Aim of the task> Each line of the data below from the one holding "SF GSA (385, 182)" to the one holding "GreenGate Petricia (752, 524)", inclusive, is to be reproduced exactly; no other line belongs in the answer.

Data provided>
____

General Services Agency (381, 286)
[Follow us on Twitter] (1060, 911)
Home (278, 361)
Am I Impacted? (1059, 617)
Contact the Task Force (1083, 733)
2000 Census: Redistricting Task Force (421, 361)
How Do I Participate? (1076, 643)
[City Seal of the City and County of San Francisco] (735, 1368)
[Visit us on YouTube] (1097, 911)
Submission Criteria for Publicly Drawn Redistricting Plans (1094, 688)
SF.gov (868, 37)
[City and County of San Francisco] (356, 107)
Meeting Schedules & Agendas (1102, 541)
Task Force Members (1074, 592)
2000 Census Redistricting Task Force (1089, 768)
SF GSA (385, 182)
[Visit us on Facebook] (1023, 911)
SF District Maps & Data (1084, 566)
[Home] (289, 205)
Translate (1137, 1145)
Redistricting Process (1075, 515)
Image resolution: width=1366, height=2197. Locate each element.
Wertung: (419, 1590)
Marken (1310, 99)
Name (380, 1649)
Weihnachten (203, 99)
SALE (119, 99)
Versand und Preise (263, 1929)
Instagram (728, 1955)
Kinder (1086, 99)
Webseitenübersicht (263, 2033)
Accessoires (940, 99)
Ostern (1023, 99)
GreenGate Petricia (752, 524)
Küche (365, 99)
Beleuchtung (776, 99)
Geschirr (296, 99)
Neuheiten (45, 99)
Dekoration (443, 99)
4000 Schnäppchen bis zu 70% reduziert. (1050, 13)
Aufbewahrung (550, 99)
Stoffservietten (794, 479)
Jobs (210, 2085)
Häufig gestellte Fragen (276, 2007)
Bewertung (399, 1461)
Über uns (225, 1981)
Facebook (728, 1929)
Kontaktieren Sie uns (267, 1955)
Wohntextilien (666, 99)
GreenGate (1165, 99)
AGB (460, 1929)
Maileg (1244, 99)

____

Exercise result>
SF GSA (385, 182)
[Visit us on Facebook] (1023, 911)
SF District Maps & Data (1084, 566)
[Home] (289, 205)
Translate (1137, 1145)
Redistricting Process (1075, 515)
Image resolution: width=1366, height=2197. Locate each element.
Wertung: (419, 1590)
Marken (1310, 99)
Name (380, 1649)
Weihnachten (203, 99)
SALE (119, 99)
Versand und Preise (263, 1929)
Instagram (728, 1955)
Kinder (1086, 99)
Webseitenübersicht (263, 2033)
Accessoires (940, 99)
Ostern (1023, 99)
GreenGate Petricia (752, 524)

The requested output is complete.